Cet avertissement ravive les craintes de revivre le scénario de l’hiver dernier, lorsque le bombardement des centrales électriques ukrainiennes par Moscou avait dévasté le réseau du pays et privé des millions de personnes de chauffage et d’électricité par des températures largement négatives.
Les deux camps ont intensifié leurs frappes de longue portée ces derniers mois, visant entrepôts, raffineries, ports et navires, avec un nombre croissant de victimes civiles.
Frappe sur le dépôt: le bilan passe à 38 morts
Le président ukrainien Volodymyr Zelensky a indiqué dimanche que le bilan de la frappe de drones russe contre un dépôt de munitions dans le village de Myla, dans le district de Boutcha près de Kyiv, s’était élevé à 38 morts, avec 20 blessés et quatre personnes toujours portées disparues. Sur Telegram, Zelensky a écrit que "l’ampleur de la contamination dans la zone est significative", alors que les équipes d’urgence s’efforçaient d’éteindre les derniers incendies et que les démineurs sécurisaient le site.
La frappe a provoqué une énorme déflagration et des explosions secondaires qui ont projeté des flammes jusque dans les zones résidentielles voisines, endommageant une cinquantaine de bâtiments et entraînant l’évacuation de plus de 380 habitants, selon les autorités régionales. Parmi les victimes figure Taras Didych, le maire du village voisin de Dmytrivka.

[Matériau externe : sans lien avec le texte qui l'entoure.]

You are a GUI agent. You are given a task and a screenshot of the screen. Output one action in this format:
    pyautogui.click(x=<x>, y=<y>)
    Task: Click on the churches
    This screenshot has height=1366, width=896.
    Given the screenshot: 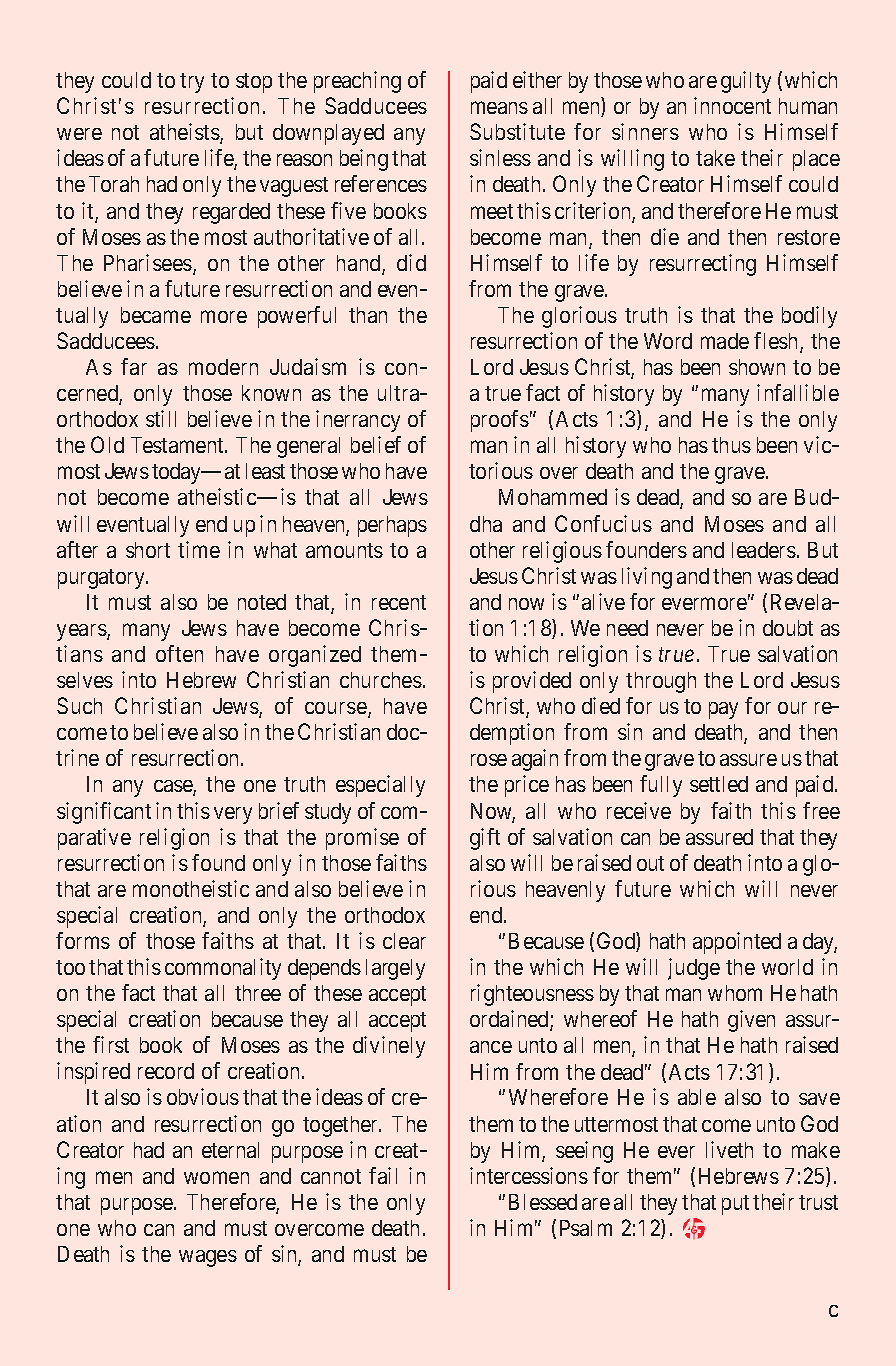 What is the action you would take?
    pyautogui.click(x=381, y=680)
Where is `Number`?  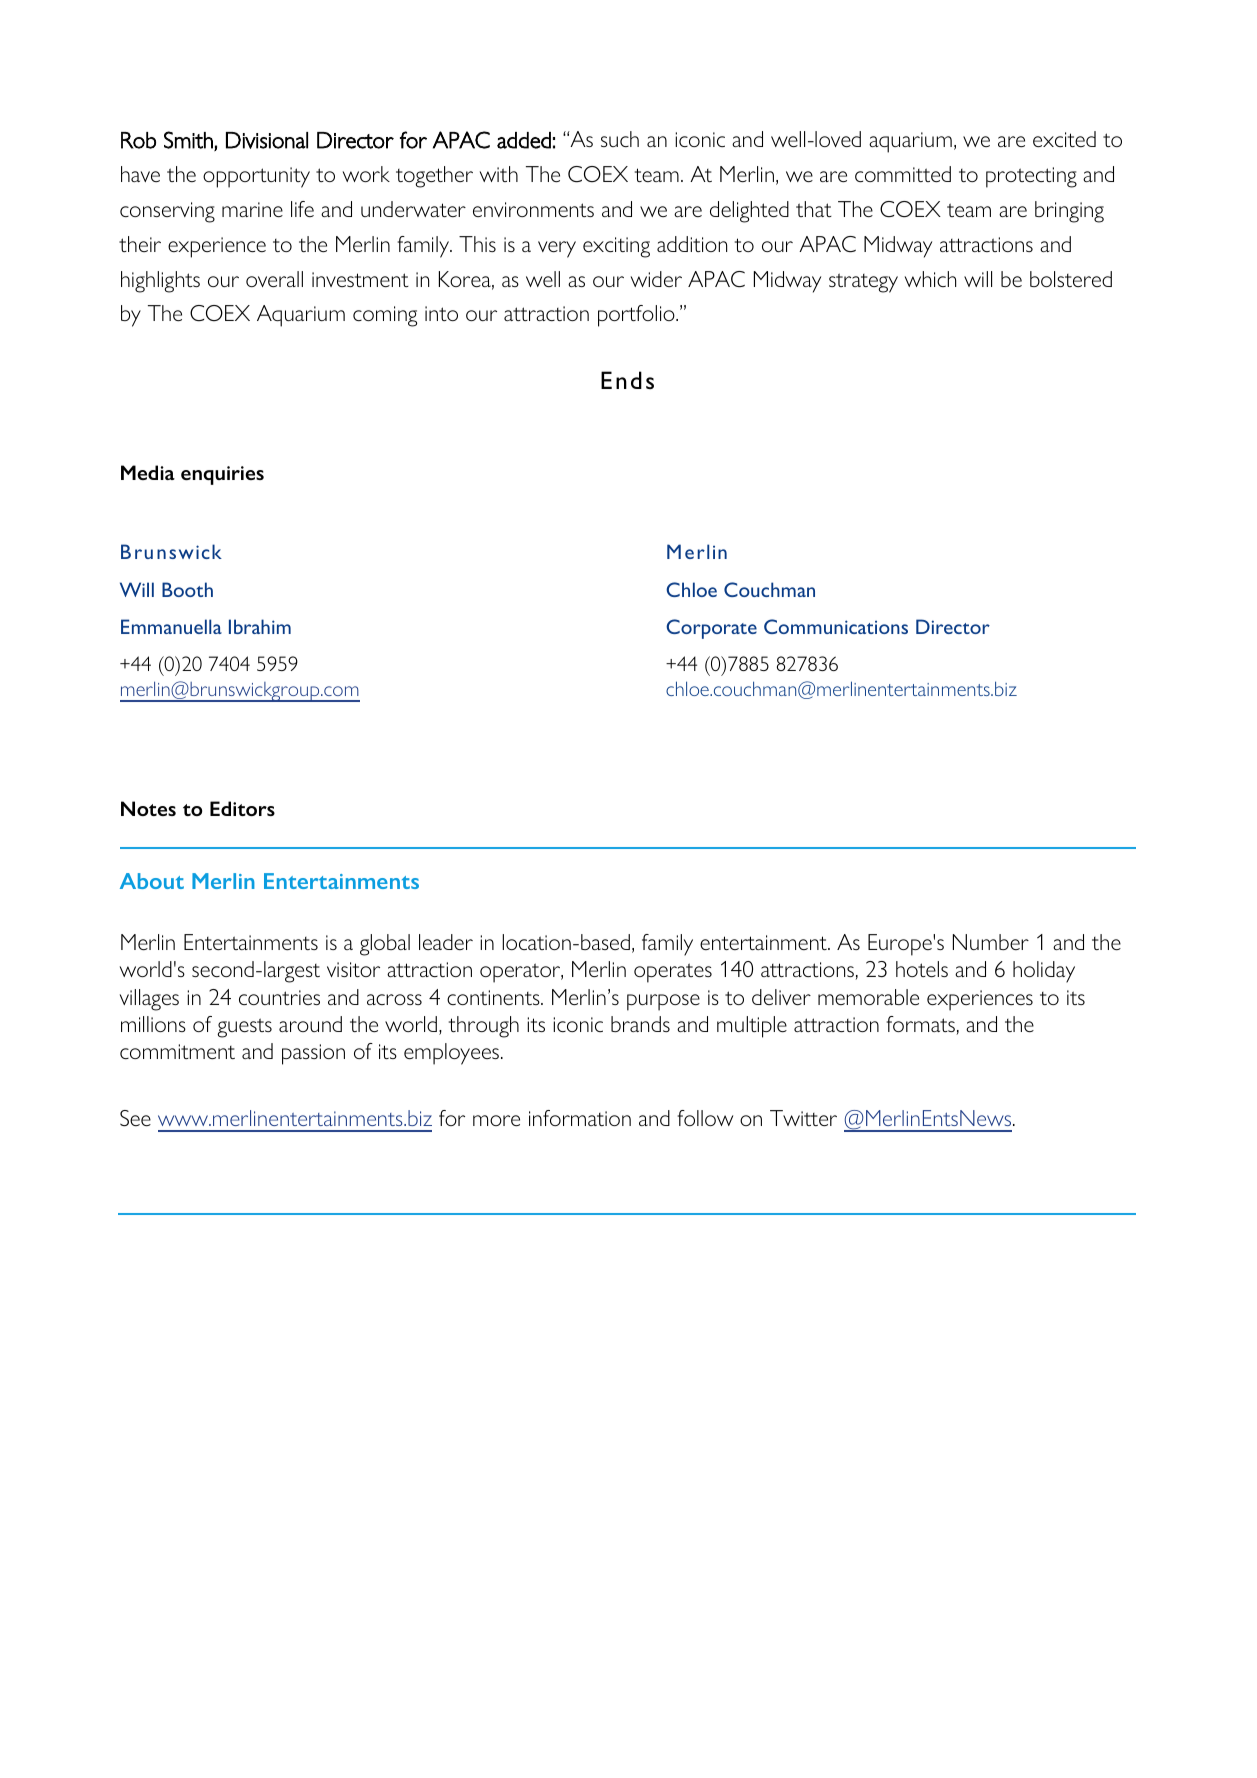
Number is located at coordinates (991, 942).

Il s’agit de l’un des incidents les plus meurtriers survenus dans la banlieue de Kyiv depuis le début de l’invasion à grande échelle de la Russie, il y a plus de quatre ans.
Les procureurs ukrainiens ont ouvert une enquête pour négligence criminelle, afin de déterminer pourquoi des explosifs étaient stockés aussi près des habitations.
Troisième jour consécutif d’attaques soutenues
La frappe de Myla a conclu un troisième jour consécutif de bombardements aériens russes, parmi les plus soutenus depuis le printemps.
L’armée russe a indiqué avoir également visé dimanche une cimenterie et une usine d’amiante à Kyiv, affirmant que leurs entrepôts servaient à stocker des explosifs, ainsi qu’un site de fabrication de drones et de munitions.
Au total, la Russie a lancé deux missiles balistiques Iskander-M et 130 drones de différents types entre la fin de la journée de samedi et le début de celle de dimanche, selon l’armée de l’air ukrainienne.
L’Ukraine a de son côté frappé une raffinerie de pétrole dans le nord-ouest de la Russie à l’aide de drones, déclenchant un incendie, selon les autorités locales russes.
La raffinerie pétrolière de Kirishi, dans la région russe de Léningrad, est la deuxième plus grande installation de production du pays, avec une capacité de traitement d’environ 20 millions de tonnes de pétrole brut par an pour la production de kérosène et de diesel.
Kyiv vise de plus en plus les infrastructures énergétiques et pétrolières de la Russie – raffineries, stations de pompage et dépôts de stockage – dans le cadre d’une stratégie qui, selon les responsables ukrainiens, vise à faire pression économiquement sur Moscou pour mettre fin à la guerre.